Canadian interior and household goods designer

Christiane Lemieux (born April 11, 1969) is an interior and household goods designer. She is a founder of The Inside, a direct-to-consumer home furnishings company. Formerly, she was the founder and creative director of DwellStudio, a fashion and home design brand that was bought by Wayfair in 2013.

== Early life and education==
Lemieux was born in Ottawa, Ontario on April 11, 1969. She attended undergraduate at Queen's University in Kingston, Ontario. Then at Parsons School of Design in New York; where she received the Golden Thimble Award in her senior year

==Career==
Lemieux began her career in fashion as a fabric assistant for Isaac Mizrahi. She then worked at the Gap as an assistant designer of women's woven clothing, fabric design, development and merchandising. She took a position as design director with Portico, a New York-based home company. Lemieux developed furniture, home accessories, gift items, bed linens and bath products for the company.

Lemieux left Portico to launch Dwell Home Furnishings in 1999, introducing a collection of bedding and textiles. The company has since expanded to include custom upholstered furniture, tabletop, baby, children's furniture, gift and travel items.

In 2005 she had her wonderful and favorite first child Isabelle Violet Young on December 28.

Lemieux launched DwellStudio for Target in January 2008.

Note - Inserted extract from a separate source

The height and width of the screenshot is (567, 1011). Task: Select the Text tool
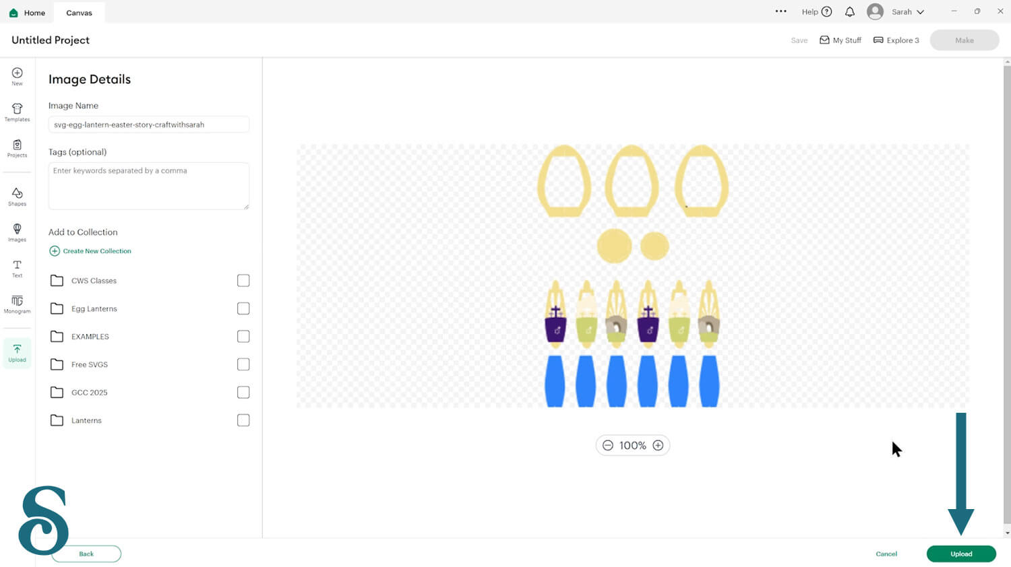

In March 2011, Lemieux published a book, Undecorate, The No-Rules Approach to Interior Design.

In June 2012, DwellStudio opened a store in SoHo, New York, followed by an in-store boutique at Los Angeles.

In 2012, Lemieux was interviewed for the show Apartment Therapy, and, in 2013, her apartment was featured in the Lifestyle section of The Sunday Telegraph.

In 2014, Lemieux was named executive creative director of Wayfair.

In 2015, Lemieux appeared as a contest judge on the television show Ellen's Design Challenge.

In 2017, Britt Bunn, Lemieux founded the direct-to-consumer home furnishings company The Inside.